# Wikipedia-based vocabulary

Part of the text cleaning is to recover misspelled tokens in documents. The base toolkit to implement the spell checking component is the [pyenchant](https://github.com/pyenchant/pyenchant) library.

While the existing solution works, there are some issues that this implementation face. The most important of which is the detection of emerging or novel words. Recently, Covid has become a common term but the vocabulary of the dictionary that we're using doesn't contain it. This means that when a document containing this term is processed, it will be classified as misspelled and the pipeline will be try to "fix" it.

To remedy this, we modify the solution by updating the standard vocabulary with the vocabulary from a dynamically updating corpus. In this case, we choose the [Wikipedia corpus](https://dumps.wikimedia.org/enwiki/latest/) as the source of our updated vocabulary.



The solution for this is summarized as follows:

1. Download the latest wikipedia corpus from https://dumps.wikimedia.org/enwiki/latest/enwiki-latest-pages-articles.xml.bz2.
2. Use gensim to process and collect the tokens in the corpus.

        ```python
        from gensim.corpora import WikiCorpus
        from wb_nlp.dir_manager import get_data_dir
        import os

        wiki_dump = get_data_dir('raw', 'wiki', 'enwiki-latest-pages-articles.xml.bz2')
        wiki_dict = get_data_dir('processed', 'wiki')
        if not os.path.isdir(wiki_dict):
            os.makedirs(wiki_dict)

        wiki = WikiCorpus(
                wiki_dump, processes=max(1, os.cpu_count() - 4),
                lemmatize=False,
                article_min_tokens=50, token_min_len=2,
                token_max_len=50, lower=True)

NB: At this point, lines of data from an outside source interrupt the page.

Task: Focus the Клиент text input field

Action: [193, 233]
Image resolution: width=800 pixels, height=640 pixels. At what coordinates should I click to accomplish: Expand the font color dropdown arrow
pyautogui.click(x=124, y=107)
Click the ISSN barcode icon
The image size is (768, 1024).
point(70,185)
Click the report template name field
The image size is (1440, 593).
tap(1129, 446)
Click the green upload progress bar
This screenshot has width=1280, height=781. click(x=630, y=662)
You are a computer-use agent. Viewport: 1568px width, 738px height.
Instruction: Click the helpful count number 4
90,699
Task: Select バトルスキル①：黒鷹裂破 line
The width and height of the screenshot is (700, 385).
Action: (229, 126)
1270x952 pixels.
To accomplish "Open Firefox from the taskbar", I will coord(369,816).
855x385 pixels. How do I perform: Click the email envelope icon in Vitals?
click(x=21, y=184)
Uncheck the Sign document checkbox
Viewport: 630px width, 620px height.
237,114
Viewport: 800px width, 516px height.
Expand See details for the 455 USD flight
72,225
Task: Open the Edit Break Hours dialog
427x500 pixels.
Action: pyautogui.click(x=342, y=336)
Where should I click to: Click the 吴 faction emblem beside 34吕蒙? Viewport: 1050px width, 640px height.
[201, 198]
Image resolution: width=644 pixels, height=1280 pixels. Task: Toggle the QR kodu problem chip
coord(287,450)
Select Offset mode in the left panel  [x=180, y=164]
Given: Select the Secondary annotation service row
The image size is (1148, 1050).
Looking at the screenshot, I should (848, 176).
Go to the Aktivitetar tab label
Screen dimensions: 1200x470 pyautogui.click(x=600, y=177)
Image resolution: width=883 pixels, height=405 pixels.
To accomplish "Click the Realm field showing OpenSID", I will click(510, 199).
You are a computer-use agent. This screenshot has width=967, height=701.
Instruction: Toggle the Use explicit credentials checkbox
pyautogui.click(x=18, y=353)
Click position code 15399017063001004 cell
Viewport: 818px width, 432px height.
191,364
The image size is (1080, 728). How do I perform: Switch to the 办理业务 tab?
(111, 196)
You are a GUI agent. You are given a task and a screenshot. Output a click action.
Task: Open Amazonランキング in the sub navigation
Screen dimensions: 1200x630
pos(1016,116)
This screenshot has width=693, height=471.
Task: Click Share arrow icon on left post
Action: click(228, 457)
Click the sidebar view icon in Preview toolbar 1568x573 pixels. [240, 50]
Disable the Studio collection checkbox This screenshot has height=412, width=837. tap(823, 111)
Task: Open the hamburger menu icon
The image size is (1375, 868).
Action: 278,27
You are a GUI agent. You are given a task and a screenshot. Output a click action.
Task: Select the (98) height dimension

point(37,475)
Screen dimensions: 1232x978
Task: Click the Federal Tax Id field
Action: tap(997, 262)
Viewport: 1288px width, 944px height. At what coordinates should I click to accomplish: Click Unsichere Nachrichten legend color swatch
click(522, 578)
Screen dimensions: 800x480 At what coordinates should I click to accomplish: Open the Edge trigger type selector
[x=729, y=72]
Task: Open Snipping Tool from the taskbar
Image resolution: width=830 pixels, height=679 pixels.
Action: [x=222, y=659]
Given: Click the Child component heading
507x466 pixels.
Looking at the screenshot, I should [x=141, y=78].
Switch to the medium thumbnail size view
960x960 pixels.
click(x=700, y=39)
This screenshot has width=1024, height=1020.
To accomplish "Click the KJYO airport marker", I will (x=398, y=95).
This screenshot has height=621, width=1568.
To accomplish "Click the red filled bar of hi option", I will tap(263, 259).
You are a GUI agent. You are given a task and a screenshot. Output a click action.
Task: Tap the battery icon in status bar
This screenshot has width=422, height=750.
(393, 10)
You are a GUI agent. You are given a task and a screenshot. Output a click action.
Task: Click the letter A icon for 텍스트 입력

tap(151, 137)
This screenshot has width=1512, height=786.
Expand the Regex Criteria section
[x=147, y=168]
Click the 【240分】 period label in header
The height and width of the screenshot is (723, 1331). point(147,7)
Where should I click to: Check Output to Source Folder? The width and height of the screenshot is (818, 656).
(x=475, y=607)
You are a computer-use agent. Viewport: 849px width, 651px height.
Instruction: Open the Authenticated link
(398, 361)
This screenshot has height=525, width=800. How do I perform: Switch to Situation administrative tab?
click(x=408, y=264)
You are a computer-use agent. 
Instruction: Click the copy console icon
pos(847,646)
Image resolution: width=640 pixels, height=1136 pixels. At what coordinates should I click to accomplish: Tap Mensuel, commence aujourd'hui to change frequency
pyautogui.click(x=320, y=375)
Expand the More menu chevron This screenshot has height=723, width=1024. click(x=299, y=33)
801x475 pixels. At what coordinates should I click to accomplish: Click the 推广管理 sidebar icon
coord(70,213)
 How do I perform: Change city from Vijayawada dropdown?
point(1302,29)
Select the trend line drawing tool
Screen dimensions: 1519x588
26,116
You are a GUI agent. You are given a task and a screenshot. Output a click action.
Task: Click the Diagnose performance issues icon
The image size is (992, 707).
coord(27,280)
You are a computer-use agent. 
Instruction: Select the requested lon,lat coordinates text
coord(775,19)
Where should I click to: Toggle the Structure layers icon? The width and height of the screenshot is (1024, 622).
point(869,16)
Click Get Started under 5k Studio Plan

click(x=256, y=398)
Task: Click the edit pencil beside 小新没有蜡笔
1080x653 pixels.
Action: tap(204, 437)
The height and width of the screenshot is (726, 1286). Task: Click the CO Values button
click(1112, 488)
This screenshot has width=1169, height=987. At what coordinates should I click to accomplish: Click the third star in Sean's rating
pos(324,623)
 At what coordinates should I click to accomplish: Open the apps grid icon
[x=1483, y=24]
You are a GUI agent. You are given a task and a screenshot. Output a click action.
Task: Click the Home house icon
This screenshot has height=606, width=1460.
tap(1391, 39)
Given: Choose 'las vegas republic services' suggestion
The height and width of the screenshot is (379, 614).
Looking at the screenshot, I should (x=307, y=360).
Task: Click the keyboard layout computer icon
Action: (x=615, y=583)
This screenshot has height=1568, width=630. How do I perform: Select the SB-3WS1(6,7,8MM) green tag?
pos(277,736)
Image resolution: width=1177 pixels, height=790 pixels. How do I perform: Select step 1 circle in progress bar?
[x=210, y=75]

        wiki.dictionary.save(os.path.join(wiki_dict, 'wiki_en.gensim.dict.pickle'))
        ```

3. Filter the tokens using the `.cfs` and `.idf` attributes of the `wiki.dictionary`.
4. Update use an updated dictionary.

        ```
        import enchant
        en_dict = enchant.DictWithPWL("en_US", "wiki_en.txt")
        ```

Deduplicate documents based on hash similarity.

In [1]:
import spacy
import re

In [2]:
from wb_nlp.cleaning import cleaner
from wb_nlp.extraction import phrase
from wb_nlp import dir_manager
from joblib import Parallel, delayed

In [3]:
phrase.get_phrases?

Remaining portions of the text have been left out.